__What needs to be done__. Pick out every line in the records below that contains the word "will", and copy each of those lines.

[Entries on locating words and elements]
-- BEGIN --
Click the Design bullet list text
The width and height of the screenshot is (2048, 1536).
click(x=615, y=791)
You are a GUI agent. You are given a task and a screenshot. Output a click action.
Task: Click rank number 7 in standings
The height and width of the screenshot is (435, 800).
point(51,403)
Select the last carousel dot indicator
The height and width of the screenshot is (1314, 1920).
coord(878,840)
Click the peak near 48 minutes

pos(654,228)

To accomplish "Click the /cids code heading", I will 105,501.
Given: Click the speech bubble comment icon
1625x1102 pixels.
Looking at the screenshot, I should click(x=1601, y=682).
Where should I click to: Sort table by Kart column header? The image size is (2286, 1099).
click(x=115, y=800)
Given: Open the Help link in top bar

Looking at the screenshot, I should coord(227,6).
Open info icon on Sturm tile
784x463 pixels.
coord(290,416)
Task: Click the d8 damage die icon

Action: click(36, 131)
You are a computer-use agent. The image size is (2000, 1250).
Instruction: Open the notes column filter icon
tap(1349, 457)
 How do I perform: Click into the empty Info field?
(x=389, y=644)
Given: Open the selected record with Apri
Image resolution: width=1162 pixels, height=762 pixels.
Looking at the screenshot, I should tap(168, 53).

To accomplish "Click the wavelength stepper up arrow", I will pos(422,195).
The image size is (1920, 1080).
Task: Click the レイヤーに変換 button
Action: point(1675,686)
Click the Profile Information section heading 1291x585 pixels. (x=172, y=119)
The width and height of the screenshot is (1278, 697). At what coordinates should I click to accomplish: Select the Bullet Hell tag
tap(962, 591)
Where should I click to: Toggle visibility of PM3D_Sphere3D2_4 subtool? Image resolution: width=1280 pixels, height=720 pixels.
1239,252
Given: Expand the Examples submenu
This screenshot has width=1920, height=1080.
-- END --
__Solution for this problem__.
To accomplish "Click the /cids code heading", I will 105,501.
To accomplish "Click the wavelength stepper up arrow", I will pos(422,195).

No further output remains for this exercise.